Targeting SMAD3 Improves Response to Oxaliplatin in Esophageal Adenocarcinoma Models by Impeding DNA Repair

Farah Ballout; Heng Lu; Nadeem Bhat; Lei Chen; Dunfa Peng; Zheng Chen; Steven Chen; Xiaodian Sun; Silvia Giordano; Simona Corso; Alexander Zaika; Oliver McDonald; Alan S Livingstone; Wael El-Rifai

doi:10.1158/1078-0432.CCR-24-0027

Targeting SMAD3 Improves Response to Oxaliplatin in Esophageal Adenocarcinoma Models by Impeding DNA Repair

Clin Cancer Res. 2024 Apr 9:OF1-OF13. doi: 10.1158/1078-0432.CCR-24-0027. Online ahead of print.

Authors

Farah Ballout¹, Heng Lu^{1

2}, Nadeem Bhat¹, Lei Chen¹, Dunfa Peng^{1

2}, Zheng Chen^{1

2}, Steven Chen^{2

3}, Xiaodian Sun^{2

3}, Silvia Giordano^{4

5}, Simona Corso^{4

5}, Alexander Zaika^{1

2

6}, Oliver McDonald^{2

7}, Alan S Livingstone^{1

2}, Wael El-Rifai^{1

2

6}

Affiliations

¹ Department of Surgery, Miller School of Medicine, University of Miami, Miami, Florida.
² Sylvester Comprehensive Cancer Center, Miller School of Medicine, University of Miami, Miami, Florida.
³ Department of Public Health Sciences, Miller School of Medicine, University of Miami, Miami, Florida.
⁴ Department of Oncology, University of Torino, Candiolo, Italy.
⁵ Candiolo Cancer Institute, FPO-IRCCS, Candiolo, Torino, Italy.
⁶ Department of Veterans Affairs, Miami Healthcare System, Miami, Florida.
⁷ Department of Pathology, Miller School of Medicine, University of Miami, Miami, Florida.

PMID: 38592373
DOI: 10.1158/1078-0432.CCR-24-0027

Abstract

Purpose: TGFβ signaling is implicated in the progression of most cancers, including esophageal adenocarcinoma (EAC). Emerging evidence indicates that TGFβ signaling is a key factor in the development of resistance toward cancer therapy.

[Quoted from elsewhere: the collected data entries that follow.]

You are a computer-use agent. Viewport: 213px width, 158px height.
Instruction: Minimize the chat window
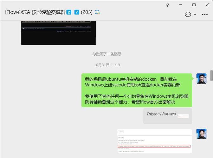181,5

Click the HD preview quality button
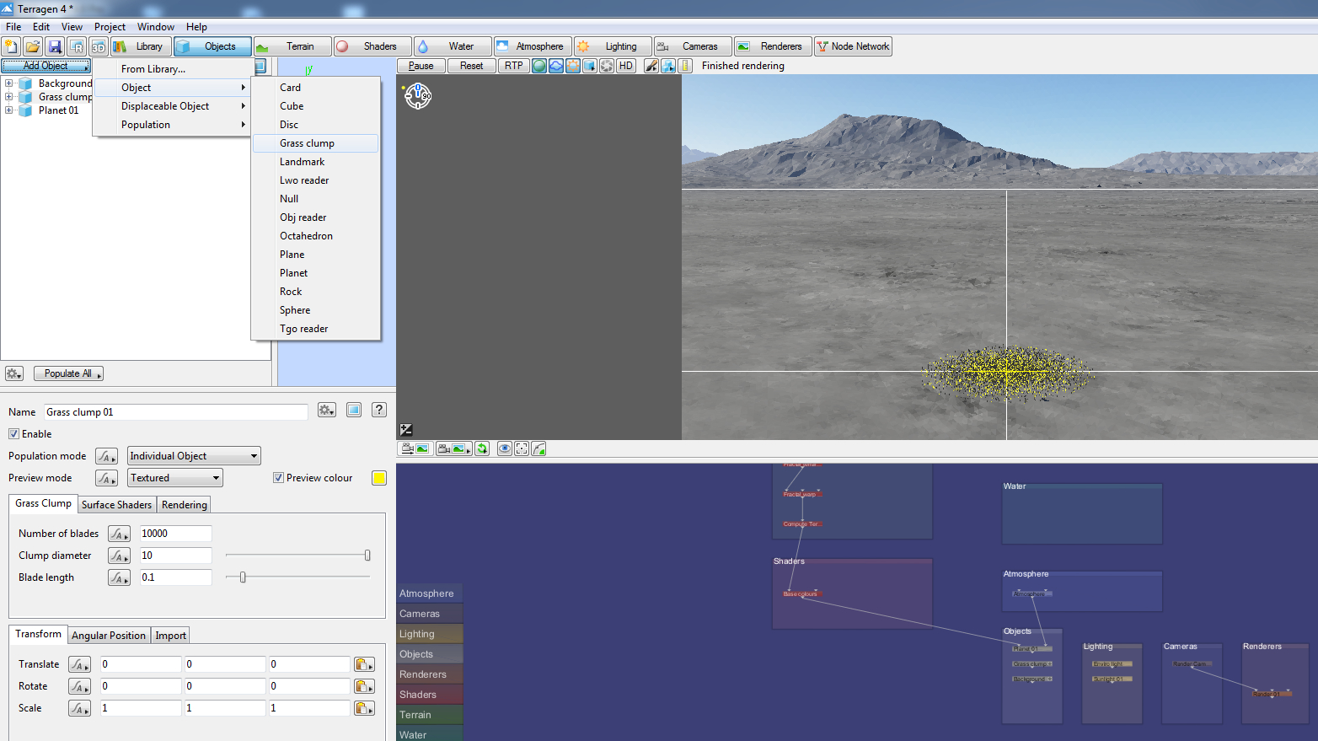pyautogui.click(x=625, y=66)
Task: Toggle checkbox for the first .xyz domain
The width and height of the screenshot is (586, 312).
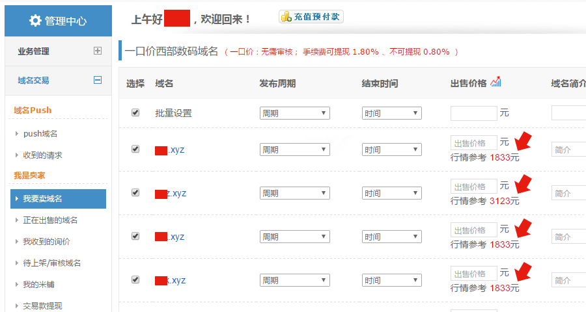Action: pyautogui.click(x=135, y=149)
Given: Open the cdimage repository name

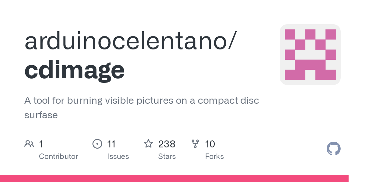Looking at the screenshot, I should tap(75, 70).
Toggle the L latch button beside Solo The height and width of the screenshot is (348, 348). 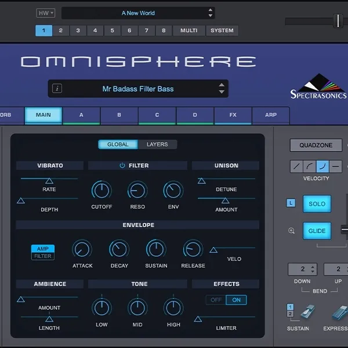click(x=291, y=203)
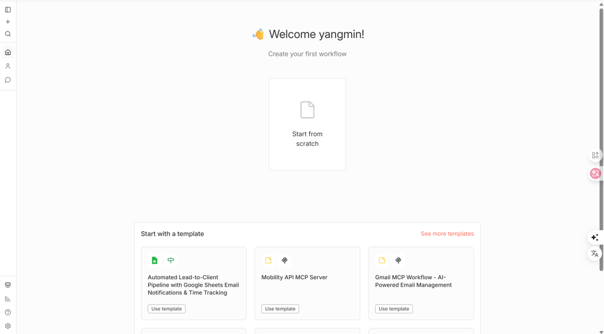Click the plus icon to create new

pyautogui.click(x=8, y=22)
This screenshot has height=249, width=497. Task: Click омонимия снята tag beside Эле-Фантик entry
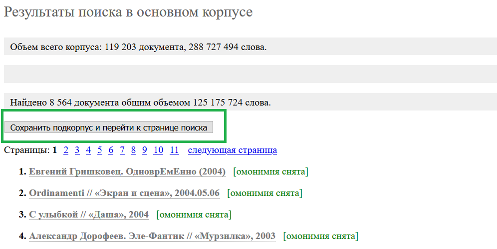(x=320, y=236)
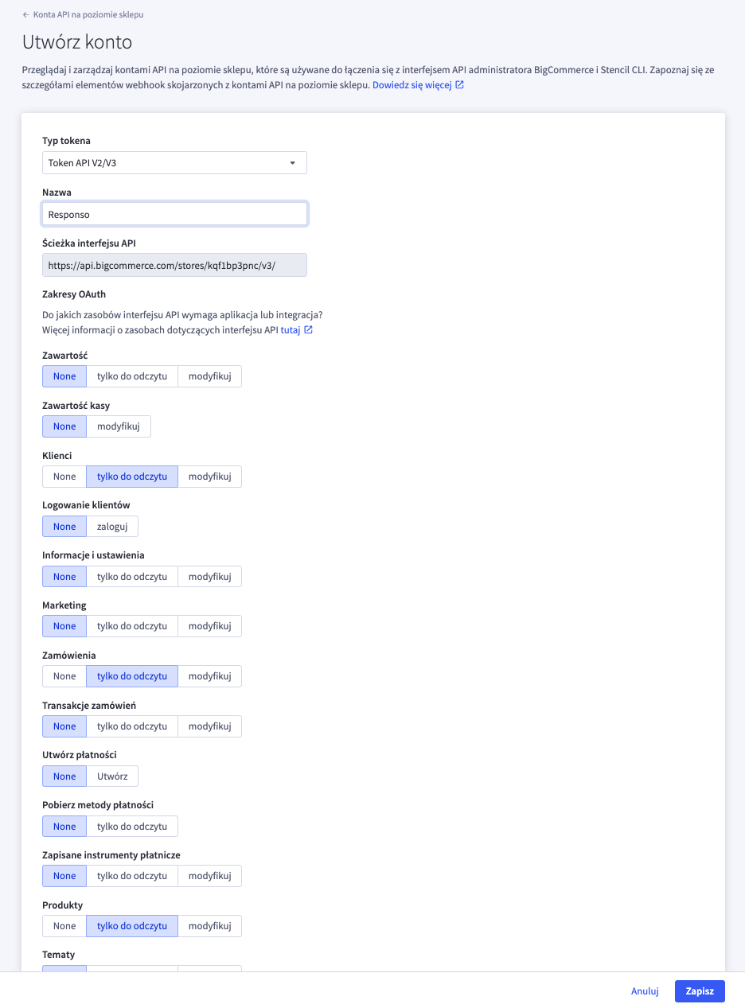Click external link icon beside Dowiedz się więcej
This screenshot has height=1008, width=745.
[x=460, y=84]
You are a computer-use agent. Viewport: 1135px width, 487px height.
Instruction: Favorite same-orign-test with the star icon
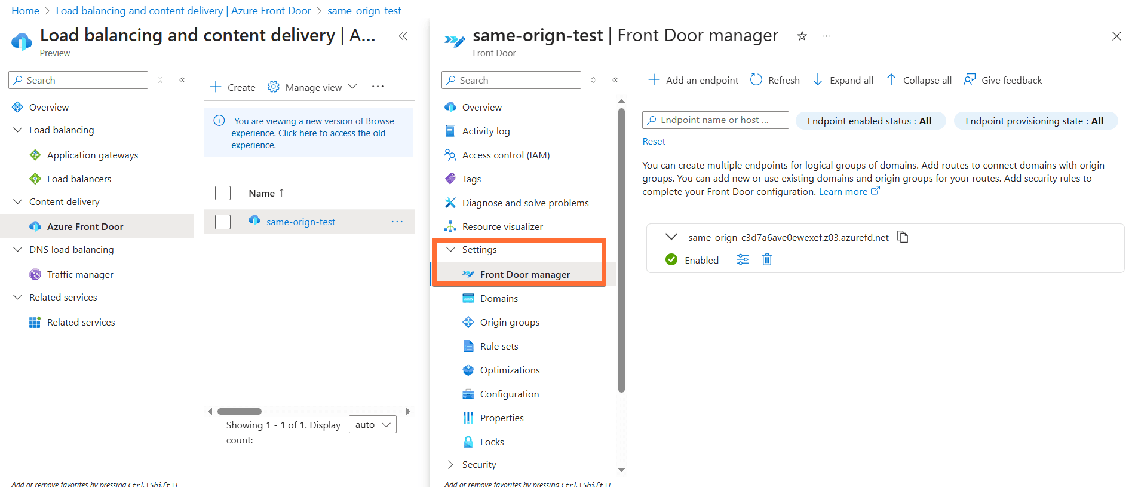tap(802, 36)
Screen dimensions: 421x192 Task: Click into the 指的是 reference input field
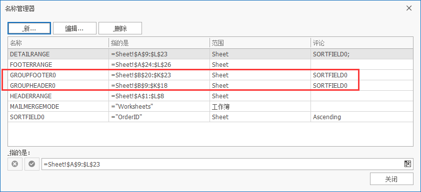[x=223, y=164]
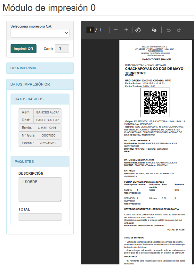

Experimental design: In this study, we developed patient-derived organoids and patient-derived xenograft models of EAC and performed bioinformatics analysis combined with functional genetics to investigate the role of SMAD family member 3 (SMAD3) in EAC resistance to oxaliplatin.

Results: Chemotherapy nonresponding patients showed enrichment of SMAD3 gene expression when compared with responders. In a randomized patient-derived xenograft experiment, SMAD3 inhibition in combination with oxaliplatin effectively diminished tumor burden by impeding DNA repair. SMAD3 interacted directly with protein phosphatase 2A (PP2A), a key regulator of the DNA damage repair protein ataxia telangiectasia mutated (ATM). SMAD3 inhibition diminished ATM phosphorylation by enhancing the binding of PP2A to ATM, causing excessive levels of DNA damage.

Conclusions: Our results identify SMAD3 as a promising therapeutic target for future combination strategies for the treatment of patients with EAC.